Description: Framed painting of a lake and snow covered mountain landscape by an unknown artist. Marks on the back of the painting read, “Coultrup & Gupton Art CO” and “206 E. Pikes Peak Ave, Colo. Springs, Colo.”
Provenance: Mr. and Mrs. Brown received this painting as a wedding gift.
Lithograph of F Street, Denver, Colorado
Description: Lithograph in a brown wooden frame of F-Street (now 15th Street) in Denver between 1860 and 1869. It depicts local businesses at the time: Partridge & Morrison, T. S. Clayton, Old & Tynom, Cheney’s Billiard Room, and M. L. Rood’s Gun Shop.
China and Glassware Collection
The china and glassware collection at the museum reflects upper middle class Victorian and Edwardian-era décor, dining and entertainment. Pieces such as table settings, teapots, vases and centerpieces decorate the Browns’ house and help illustrate their story.
Teacup and saucer
Description: Short, bulbous teacup with handle and footed base, and round tea saucer. Gold accents with green clover and red berry pattern on the outside and inside rims. Scheiger #98; mark: “Haviland France Haviland Co. Limoges.” Part of a larger set of Haviland chinaware.
Provenance: The antique Haviland clover and berry patterned china set was acquired by the museum to replicate the china used by the Brown family. Although this set is not the Brown’s original set, it is the same pattern and from the same time period.
Blue glass bowl
Description: Round, dark blue glass bowl with metal casing.
Provenance: The donor’s mother-in-law’s mother was Ella Grable, Mrs. Brown’s maid at the time of her death. When Mrs. Brown died, the bowl was passed to Mrs. Grable.
China chocolate pot
Brand/maker: likely Nippon
Description: China chocolate pot with painted flowers leaves, and stems, gold trim.

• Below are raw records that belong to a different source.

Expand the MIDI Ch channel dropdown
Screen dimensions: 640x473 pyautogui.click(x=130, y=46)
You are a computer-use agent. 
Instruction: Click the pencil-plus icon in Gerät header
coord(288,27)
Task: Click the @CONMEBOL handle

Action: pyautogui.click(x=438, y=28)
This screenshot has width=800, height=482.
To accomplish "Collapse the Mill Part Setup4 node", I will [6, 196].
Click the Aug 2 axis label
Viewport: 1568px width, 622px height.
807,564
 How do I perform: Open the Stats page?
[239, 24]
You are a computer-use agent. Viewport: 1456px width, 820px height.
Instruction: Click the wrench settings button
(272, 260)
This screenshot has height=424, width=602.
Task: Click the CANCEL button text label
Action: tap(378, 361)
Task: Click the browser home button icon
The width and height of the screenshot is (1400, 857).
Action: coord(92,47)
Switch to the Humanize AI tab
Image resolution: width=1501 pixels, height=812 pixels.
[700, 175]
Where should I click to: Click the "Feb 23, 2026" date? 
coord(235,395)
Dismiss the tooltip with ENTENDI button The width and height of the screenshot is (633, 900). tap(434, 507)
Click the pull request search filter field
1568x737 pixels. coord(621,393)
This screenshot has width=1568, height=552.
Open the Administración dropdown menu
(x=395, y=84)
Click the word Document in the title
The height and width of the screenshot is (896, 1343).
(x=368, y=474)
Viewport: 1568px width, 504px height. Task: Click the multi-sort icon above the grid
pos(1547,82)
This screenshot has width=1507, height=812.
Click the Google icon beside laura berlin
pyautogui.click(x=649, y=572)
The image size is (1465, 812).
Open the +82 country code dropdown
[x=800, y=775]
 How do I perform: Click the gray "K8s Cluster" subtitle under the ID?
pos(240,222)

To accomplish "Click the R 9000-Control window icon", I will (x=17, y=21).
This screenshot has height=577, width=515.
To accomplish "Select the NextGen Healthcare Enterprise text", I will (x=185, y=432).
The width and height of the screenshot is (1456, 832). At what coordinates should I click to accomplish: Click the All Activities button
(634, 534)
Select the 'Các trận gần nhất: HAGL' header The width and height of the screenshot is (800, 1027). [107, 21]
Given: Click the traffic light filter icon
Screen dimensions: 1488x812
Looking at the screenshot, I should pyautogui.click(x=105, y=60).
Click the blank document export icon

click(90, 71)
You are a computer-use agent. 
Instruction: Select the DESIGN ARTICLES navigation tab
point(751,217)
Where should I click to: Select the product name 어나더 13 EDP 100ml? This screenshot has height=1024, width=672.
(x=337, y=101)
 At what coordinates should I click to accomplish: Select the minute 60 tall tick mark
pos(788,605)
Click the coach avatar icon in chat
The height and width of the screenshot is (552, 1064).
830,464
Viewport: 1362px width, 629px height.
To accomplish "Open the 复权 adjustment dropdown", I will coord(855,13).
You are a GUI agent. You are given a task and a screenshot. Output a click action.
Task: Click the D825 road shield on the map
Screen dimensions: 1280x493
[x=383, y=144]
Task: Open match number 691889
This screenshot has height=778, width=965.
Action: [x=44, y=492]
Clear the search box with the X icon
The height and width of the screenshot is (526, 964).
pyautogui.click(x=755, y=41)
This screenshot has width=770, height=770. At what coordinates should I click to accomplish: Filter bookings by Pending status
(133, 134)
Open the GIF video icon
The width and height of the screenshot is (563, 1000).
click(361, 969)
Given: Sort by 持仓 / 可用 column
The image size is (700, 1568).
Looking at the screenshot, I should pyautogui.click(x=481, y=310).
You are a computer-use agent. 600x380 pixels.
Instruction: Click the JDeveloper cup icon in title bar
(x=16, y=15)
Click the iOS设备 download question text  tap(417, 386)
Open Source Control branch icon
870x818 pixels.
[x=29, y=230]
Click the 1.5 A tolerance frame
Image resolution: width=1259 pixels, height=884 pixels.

Provenance: The donor’s mother-in-law’s mother was Ella Grable, Mrs. Brown’s maid at the time of her death. When Mrs. Brown died, the chocolate pot was passed to Mrs. Grable.
Art Leisenring’s blue cracker jar
Description: Blue wedgewood cracker jar with silver lid and handle, and silver ball feet. Greco embossed scene around the circumference in white ceramic.
Provenance: Art Leisenring, owned 1340 Pennsylvania Street from 1958-1970, many years after the Browns. He saved the house from probable demolition by helping form the preservation group, Historic Denver, Inc., to save the Molly Brown House. He also donated antiques to the house, including this cracker jar.
Brown’s salt cellars
Description: Cut-glass salt dishes with snowflake design in the center and swirls along the edge.
Provenance: The salt cellars belonged to the Brown family. Mrs. Brown eventually gave them to her sister-in-law, Mary Brown.
The Molly Brown House Museum has a growing archival collection of primary source documents that help us construct our overall mission and narrative. Our archives contain historic photographs, letters, articles, city directories, oral histories and more relating to the Brown family and their house at 1340 Pennsylvania Street. If you wish to peruse the museum’s archives, please contact the Curator to set up an appointment.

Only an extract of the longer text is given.